There's something to be said for integrity, and even though extreme splatter flicks don't nourish me personally, movies like HATCHET II are tailor-made for for their audience. Green picks up the story from the ending of the first film, as Marybeth (Danielle Harris) defeats Victor Crowley (Kane Hodder) in the Louisiana swamp that he has been haunting since his fiery death years ago.

An encounter with a grizzled man in a shack leads Marybeth back to Reverend Zombie (Tony Todd) in New Orleans. In the first film, Reverend Zombie only had a cameo, explaining the legend of Victor Crowley. Here, happily, he has a much bigger part to play, although he begins by delving into the truth behind the legend.

The flashback sequence is the best thing in the movie for non-splatter fans, nicely shot and paced to explain Reverend Zombie's theory that if the three people who were really responsible for Victor Crowley's death can, in effect, be sacrificed to him, then Crowley can rest in peace. And the Reverend's boat tour business can get back in full swing.

The Reverend sets about recruiting veteran bayou hunters, a good twist on the college students who dominated the first picture. Unfortunately, very little is done with the idea. The experienced hunters are no more adept at surviving a serial killer's rage than the dumb college students. They act in ways that are just as idiotic. I realize that slasher flicks don't *require* intelligent actions by the characters, but it certainly would have elevated the picture to another level. As it is, it's a lost opportunity.

In any event, at the Reverend's urging (really, a demand) Marybeth convinces her Uncle Bob (Tom Holland) to come along. Also along on the trip: the hormonal Layton (AJ Bowen), who provides comic relief, and Justin (Parry Chen, from the first movie) looking for his brother.

The long stretch between the flashback and the moment when Victor Crowley reappears is filled with dialogue that, as with HATCHET and FROZEN, isn't as funny or engaging as it's evidently meant to be. When the kill scenes begin, it's a relief.

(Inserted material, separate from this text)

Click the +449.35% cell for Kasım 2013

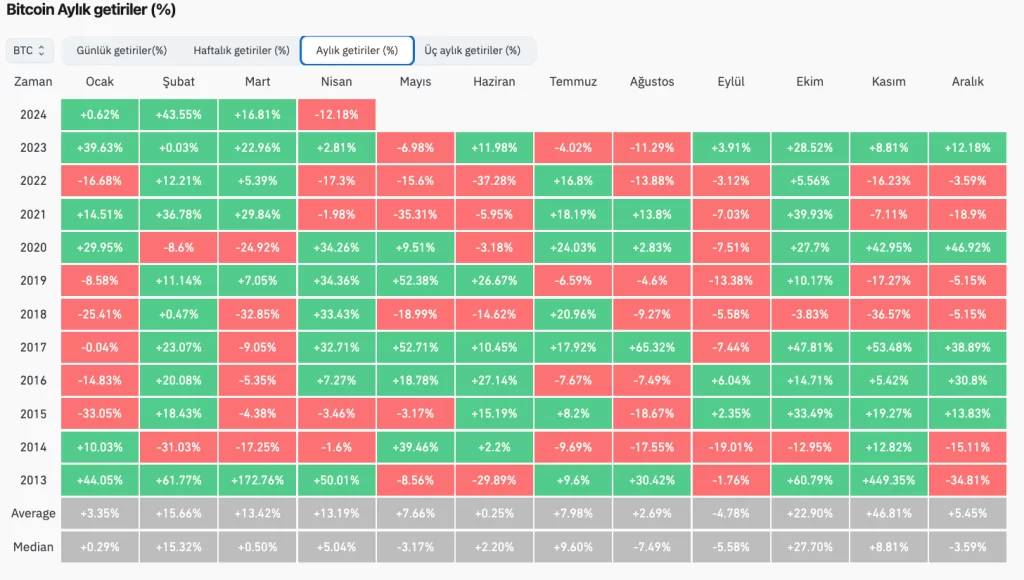pos(888,480)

Because that's the reason for the film's existence: to showcase new and creative ways to kill people. On that score, HATCHET II delivers in spades (and chainsaws and hammers and more saws and sharp instruments and raw strength). There's a particularly nasty, outlandishly funny scene of coitus interruptus.

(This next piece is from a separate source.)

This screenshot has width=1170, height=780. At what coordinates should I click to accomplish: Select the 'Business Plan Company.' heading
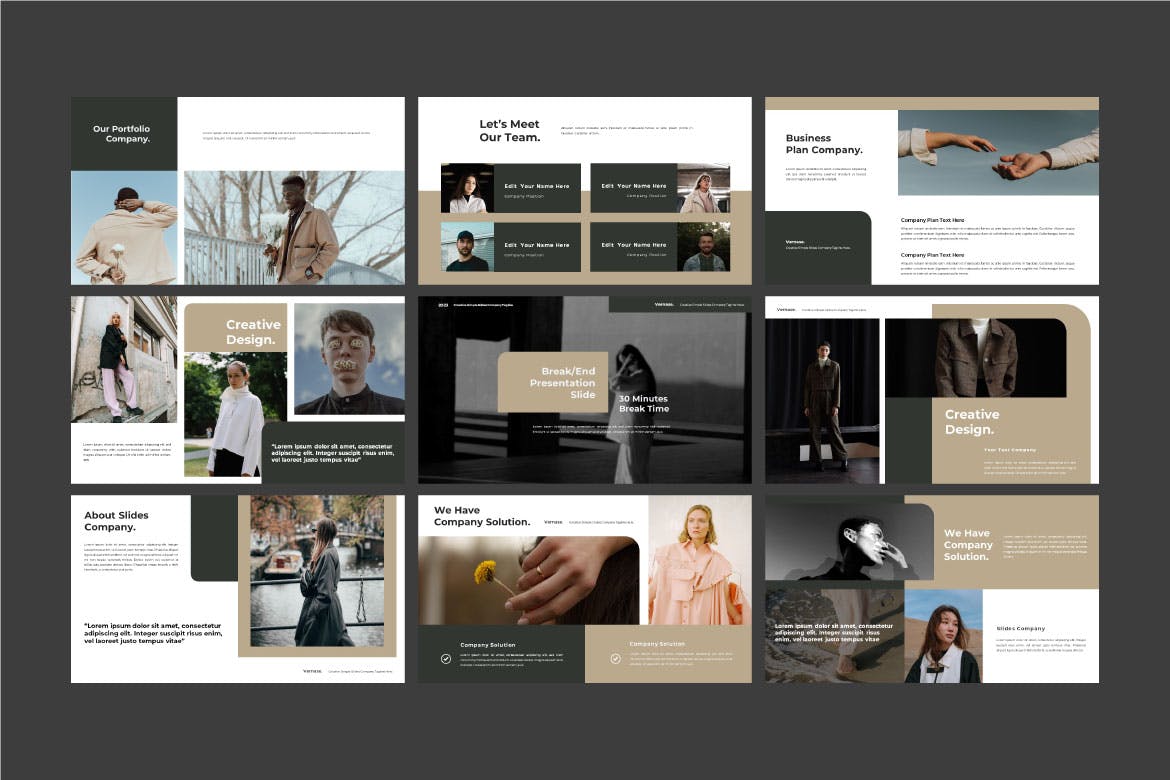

Danielle Harris and Tony Todd are appropriately feisty and gravely serious, respectively.

FROZEN demonstrated that Green had progressed as a filmmaker, but he ignores those lessons, forgets about building any kind of suspense or tension, and focuses exclusively and lovingly on the kill scenes. True, it's an answer to all the pathetic, weak-willed PG-13 horror flicks foisted upon the public by the major Hollywood studios. Considering Green's developing talent, it could have been more.

Still, it may be enough for many people. You know who you are. Don't forget the beer.